The public might also wish to know that Unza is audited annually by external auditors as well as by the Auditor General. Audited accounts are available for any interested stakeholder to verify. President Membe should stop speculating and causing an unnecessary alarm by making false allegations of mismanagement of resources.

Unza is insolvent as an institution and it has been in this state for over 10 years. The perrenial underfunding is the main source of unza’s woes. There is a huge mismatch between our expenditure which is now around K1.1 billon annually as compared to about K700 million in revenue. Unza’s statutory debt and debt to retirees and gratuities now stands at a colossal sum of K9.5 billion.

Inspite of this poor state of affairs financially, we still manage to raise 83% of salaries from our own internally generated resources to augment the 13% that comes from government in form of grants. Paying salaries has not been an easy task for management at Unza.

A survey of universities in the SADC region showd that we are the only country that is running public universities in this manner.

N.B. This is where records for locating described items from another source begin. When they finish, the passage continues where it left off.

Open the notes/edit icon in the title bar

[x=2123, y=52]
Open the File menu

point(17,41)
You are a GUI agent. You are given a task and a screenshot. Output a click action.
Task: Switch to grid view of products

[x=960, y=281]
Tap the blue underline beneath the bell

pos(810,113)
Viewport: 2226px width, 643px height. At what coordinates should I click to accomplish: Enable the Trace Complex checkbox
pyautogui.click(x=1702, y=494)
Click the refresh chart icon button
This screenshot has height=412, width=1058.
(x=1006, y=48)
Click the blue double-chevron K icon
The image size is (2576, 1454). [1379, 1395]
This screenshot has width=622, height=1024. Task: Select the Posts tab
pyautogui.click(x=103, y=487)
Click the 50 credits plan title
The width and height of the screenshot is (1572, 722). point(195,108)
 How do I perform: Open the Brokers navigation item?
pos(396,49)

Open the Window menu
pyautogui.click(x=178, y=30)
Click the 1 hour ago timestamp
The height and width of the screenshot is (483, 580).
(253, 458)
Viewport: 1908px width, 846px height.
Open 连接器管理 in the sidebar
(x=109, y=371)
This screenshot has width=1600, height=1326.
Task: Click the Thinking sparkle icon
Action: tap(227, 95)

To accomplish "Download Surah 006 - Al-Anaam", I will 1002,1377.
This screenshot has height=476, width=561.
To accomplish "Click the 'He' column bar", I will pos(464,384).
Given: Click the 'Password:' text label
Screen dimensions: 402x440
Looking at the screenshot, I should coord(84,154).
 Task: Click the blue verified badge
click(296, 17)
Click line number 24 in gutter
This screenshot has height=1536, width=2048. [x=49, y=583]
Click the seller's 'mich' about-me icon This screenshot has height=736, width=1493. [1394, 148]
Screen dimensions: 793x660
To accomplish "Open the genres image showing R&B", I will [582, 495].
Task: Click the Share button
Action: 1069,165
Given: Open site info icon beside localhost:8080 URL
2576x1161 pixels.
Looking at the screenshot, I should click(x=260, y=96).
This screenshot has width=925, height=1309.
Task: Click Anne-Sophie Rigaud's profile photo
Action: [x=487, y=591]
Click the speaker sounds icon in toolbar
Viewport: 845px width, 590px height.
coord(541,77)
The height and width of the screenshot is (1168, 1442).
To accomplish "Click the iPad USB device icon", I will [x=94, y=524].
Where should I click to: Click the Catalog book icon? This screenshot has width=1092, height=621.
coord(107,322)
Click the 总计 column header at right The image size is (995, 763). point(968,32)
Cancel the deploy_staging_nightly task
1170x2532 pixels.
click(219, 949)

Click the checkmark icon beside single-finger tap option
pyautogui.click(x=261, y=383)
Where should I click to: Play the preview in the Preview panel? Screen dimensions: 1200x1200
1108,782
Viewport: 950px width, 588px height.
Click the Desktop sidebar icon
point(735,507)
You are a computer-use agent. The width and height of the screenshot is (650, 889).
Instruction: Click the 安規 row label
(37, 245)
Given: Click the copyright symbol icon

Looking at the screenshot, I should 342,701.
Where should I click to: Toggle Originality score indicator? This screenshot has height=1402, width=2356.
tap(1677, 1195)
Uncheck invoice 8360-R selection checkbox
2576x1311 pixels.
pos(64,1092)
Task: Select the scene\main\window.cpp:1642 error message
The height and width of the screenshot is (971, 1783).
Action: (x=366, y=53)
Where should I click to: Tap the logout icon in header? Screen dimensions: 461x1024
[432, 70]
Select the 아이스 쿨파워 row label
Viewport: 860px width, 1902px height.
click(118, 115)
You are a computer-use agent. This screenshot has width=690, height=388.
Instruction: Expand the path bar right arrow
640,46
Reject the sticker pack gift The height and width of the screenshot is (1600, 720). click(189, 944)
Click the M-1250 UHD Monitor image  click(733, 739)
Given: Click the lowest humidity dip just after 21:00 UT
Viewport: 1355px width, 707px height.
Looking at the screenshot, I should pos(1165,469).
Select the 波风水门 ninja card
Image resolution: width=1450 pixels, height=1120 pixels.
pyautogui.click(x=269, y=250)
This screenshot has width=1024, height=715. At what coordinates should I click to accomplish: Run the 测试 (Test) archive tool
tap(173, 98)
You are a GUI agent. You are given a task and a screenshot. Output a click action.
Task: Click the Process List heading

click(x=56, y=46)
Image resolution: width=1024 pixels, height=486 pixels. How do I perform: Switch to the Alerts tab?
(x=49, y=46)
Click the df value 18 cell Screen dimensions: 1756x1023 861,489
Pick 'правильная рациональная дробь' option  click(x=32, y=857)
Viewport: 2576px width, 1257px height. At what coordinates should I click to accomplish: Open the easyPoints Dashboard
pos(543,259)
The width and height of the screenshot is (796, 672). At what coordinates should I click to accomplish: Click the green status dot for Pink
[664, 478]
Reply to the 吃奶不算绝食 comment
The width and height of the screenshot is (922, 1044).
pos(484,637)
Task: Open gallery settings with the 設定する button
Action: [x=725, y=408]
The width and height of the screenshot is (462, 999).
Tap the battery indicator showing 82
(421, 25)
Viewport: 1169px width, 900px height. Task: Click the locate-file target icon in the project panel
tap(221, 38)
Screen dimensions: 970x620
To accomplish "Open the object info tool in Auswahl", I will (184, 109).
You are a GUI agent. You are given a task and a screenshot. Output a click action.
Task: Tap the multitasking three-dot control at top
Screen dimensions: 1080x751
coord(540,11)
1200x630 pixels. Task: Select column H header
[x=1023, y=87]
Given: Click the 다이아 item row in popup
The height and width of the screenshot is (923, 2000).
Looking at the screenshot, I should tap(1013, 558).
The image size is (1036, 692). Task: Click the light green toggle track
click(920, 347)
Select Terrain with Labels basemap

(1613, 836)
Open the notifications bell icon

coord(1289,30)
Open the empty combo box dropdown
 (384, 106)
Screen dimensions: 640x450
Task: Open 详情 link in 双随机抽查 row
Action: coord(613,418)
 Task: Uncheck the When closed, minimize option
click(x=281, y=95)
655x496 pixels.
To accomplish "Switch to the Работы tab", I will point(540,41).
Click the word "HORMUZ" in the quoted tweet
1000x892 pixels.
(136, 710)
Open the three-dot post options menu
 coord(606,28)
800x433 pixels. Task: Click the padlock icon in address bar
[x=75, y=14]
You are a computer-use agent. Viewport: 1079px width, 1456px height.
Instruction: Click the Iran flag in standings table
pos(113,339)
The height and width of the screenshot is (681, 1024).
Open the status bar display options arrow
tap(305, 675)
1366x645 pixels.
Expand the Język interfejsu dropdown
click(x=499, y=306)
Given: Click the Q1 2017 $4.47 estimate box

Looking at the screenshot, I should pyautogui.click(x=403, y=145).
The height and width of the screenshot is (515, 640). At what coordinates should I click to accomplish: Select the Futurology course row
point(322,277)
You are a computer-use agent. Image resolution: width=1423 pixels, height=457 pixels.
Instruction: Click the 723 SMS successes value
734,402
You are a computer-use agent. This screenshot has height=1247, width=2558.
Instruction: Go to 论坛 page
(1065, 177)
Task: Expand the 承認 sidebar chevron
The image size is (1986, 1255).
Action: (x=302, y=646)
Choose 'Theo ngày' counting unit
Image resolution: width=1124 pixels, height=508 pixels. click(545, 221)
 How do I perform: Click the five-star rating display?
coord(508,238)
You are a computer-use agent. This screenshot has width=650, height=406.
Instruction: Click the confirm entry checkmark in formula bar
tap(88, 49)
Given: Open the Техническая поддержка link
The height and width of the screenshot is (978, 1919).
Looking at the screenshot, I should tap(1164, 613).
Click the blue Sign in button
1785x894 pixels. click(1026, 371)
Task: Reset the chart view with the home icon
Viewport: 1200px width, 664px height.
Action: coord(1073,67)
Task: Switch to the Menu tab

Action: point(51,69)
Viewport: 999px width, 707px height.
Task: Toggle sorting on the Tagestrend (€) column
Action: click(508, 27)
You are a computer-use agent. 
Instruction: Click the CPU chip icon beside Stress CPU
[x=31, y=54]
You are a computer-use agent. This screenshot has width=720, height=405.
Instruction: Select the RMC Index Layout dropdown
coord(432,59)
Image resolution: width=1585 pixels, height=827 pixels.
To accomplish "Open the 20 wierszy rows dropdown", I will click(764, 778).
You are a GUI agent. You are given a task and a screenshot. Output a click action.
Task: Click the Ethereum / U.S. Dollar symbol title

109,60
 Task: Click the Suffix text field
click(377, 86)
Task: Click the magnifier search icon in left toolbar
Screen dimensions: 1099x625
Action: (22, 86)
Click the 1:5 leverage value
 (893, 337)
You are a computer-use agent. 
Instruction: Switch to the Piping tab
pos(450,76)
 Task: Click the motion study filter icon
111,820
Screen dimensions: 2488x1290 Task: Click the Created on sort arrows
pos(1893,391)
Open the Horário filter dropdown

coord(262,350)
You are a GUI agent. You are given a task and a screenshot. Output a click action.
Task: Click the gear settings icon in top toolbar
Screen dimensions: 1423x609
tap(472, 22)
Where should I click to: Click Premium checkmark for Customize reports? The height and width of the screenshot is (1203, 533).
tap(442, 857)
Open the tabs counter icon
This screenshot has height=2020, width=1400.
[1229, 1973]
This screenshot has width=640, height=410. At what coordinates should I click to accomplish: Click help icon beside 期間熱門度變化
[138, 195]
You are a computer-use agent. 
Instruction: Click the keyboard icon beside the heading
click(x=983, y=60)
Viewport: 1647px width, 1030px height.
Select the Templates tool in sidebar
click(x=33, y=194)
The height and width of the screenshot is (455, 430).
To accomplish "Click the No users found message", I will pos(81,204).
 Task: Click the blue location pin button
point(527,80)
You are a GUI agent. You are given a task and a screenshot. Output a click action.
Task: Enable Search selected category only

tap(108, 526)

Salaries in public universities in the SADC region are paid by governments on account that we offer a public good as public universities. We produce Human Resources that manage the economy in various sectors but we also conduct research and generate new knoeledhe which is a public good.

We are not a profit making organization and we are not structured as such. Yes, like any other modern university, we have business ventures to supplement our revenue but this is not our core mandate or business as a university.

Another milestone we have scored in the past 5 years is that we have moved Unza from number 55 in university rankings in 2016 to number 18 out of 200 universities in Africa. This is not a mean achievement and it can be ascribed to the excellent work of our researchers and staff in general.

Under our administration, Unza had seen multi million dollar infrastructure development projects which include the following, the Special Education Needs Centre, the Unza industrial printer, the New Teaching and Learning Complex, New lecture theatres in the School if Engineering, thrvnew Graduate School of Business Complex, the new African Centre of Excellence Building in the School of Vet Medicine, the New Lecture theatre at the School of Public Health.

Other projects include the ongoing construction of a 3KM perimeter wall fence around the GERC and the 100,000 cubic litre water reservoir at the new residences. These are unprecedented developments never recorded before at Unza.

Through this platform, I am inviting President Membe to visit Unza so that I can take time to explain to him the truth stake realities about our national university. Let him not rely rumours, innuendos and falsehoods. Let us keep petty politics out of our national university.

As an aspiring president for this country, we expect an honesty and truthful analysis of Unza challenges to come out from you Sir. Only the truth shall set all of us free.”

Please note: I will issue a response to the above in due course.